Serragrilli e Starderi, Barbaresco e Barbera (e poi Arneis, Gavi, Chardonnay).

La Voce del Vino Podcast
Wine Gallery - COLLINA SERRAGRILLI

Collina Serragrilli fa rima con Neive, dove il Nebbiolo diventa Barbaresco: dal Sorì Serragrilli e dal vigneto Starderi provengono infatti il “Barbaresco Docg Serragrilli”, 18 mesi in barriques francesi di rovere Allier, elegante e speziato di cassis e mora, e il “Barbaresco Docg Starderi”, solo al 30% affinato in barriques (il 70% in botti da 10 e 20 ettolitri), due anni in legno e 8 mesi in bottiglia.

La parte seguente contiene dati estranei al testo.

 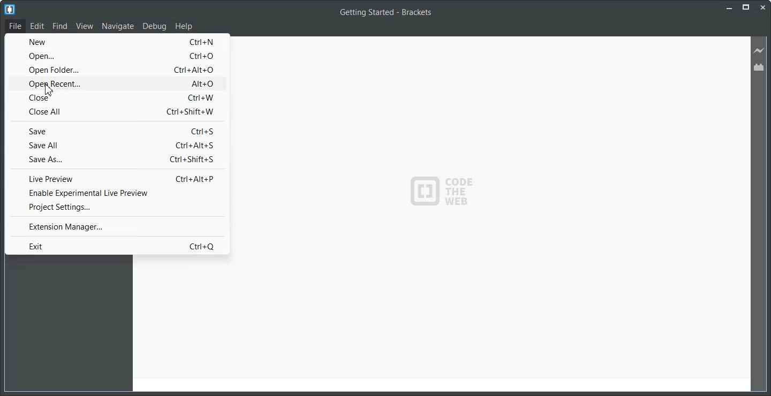 I want to click on cursor, so click(x=49, y=91). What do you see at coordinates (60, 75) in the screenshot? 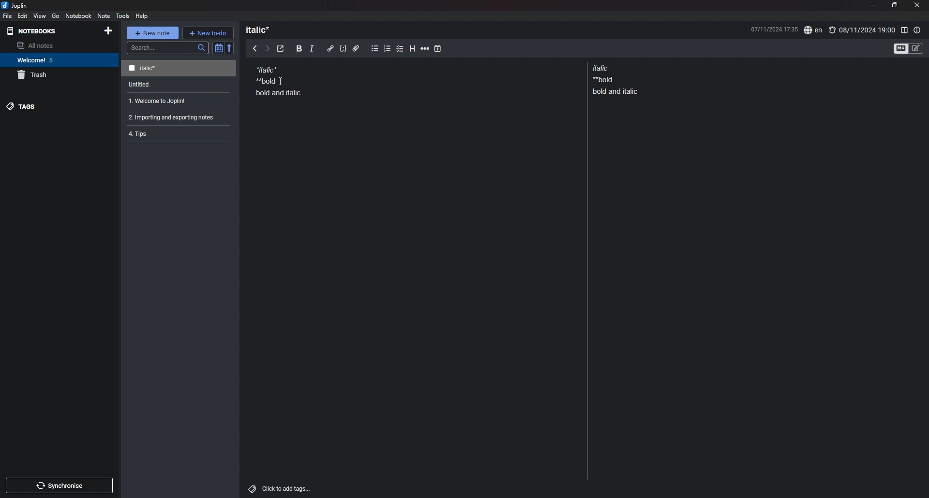
I see `trash` at bounding box center [60, 75].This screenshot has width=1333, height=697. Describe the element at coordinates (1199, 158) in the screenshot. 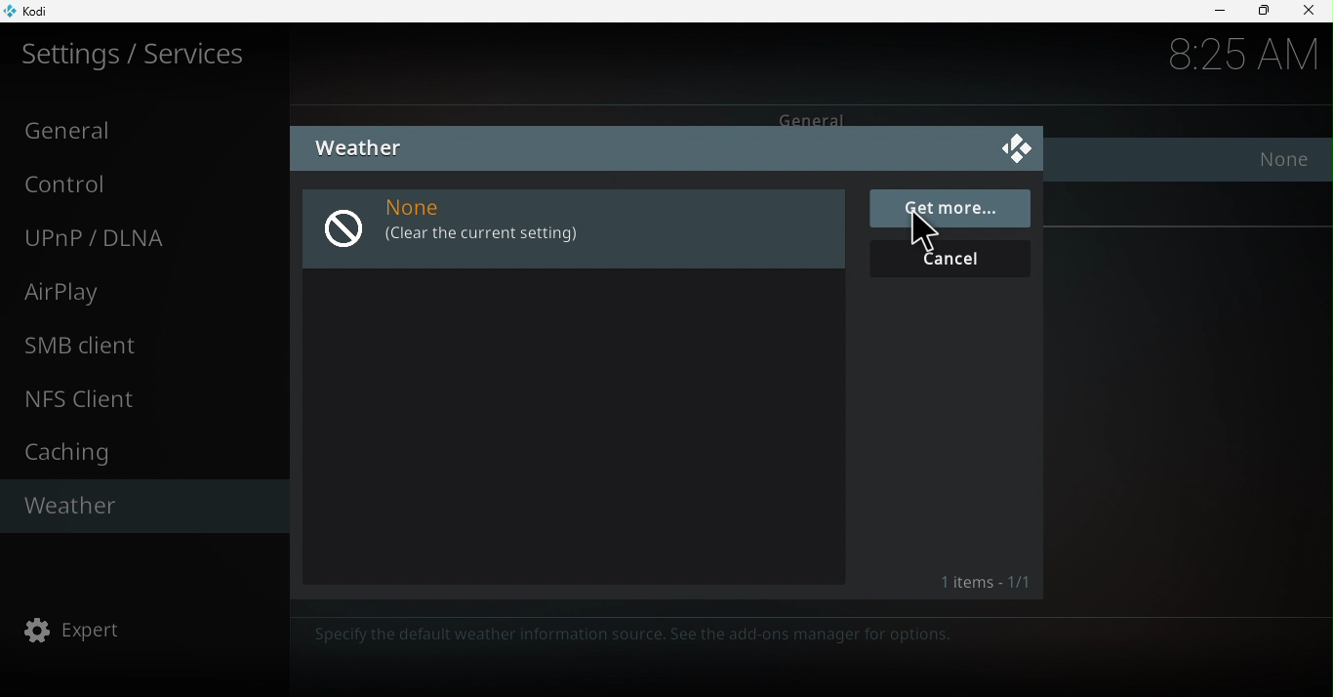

C'è anche il “Barolo Docg La Tur”, da uve provenienti da La Morra, ma ancora da Neive vengono due grandi Barbere d'Alba, ricche dei sentori delle terre del Barbaresco: la “Grillaia”, in barrique francesi per 18-24 mesi, e la “Barbera d'Alba Doc Serragrilli”, in gran parte affinata per un anno in botti di rovere di Slavonia da 20 ettolitri.
Barbera e Nebbiolo (più un 10% di Cabernet) danno origine al “Grillorosso”, un assemblaggio balsamico e fruttato che matura in tonneaux per 12 mesi.
Nell'altro blend di Collina Serragrilli, l'“Amerai”, la Barbera al 40% si accompagna con Pinot Nero, Dolcetto e Freisa (18 mesi in barriques e altri 8 in bottiglia).
Non manca un “Dolcetto d'Alba Doc”, sempre da Neive, mentre tra i bianchi figurano un “Gavi di Gavi Docg”, Cortese 100%, e il Roero Arneis “Quantus”, prodotto con criomacerazione da uve del Roero.
Ancora da Neive, lo Chardonnay dà vita al “Grillobianco”, affinato 8 mesi.
Infine, altro classico della Langa Orientale, il “Moscato d'Asti Docg”.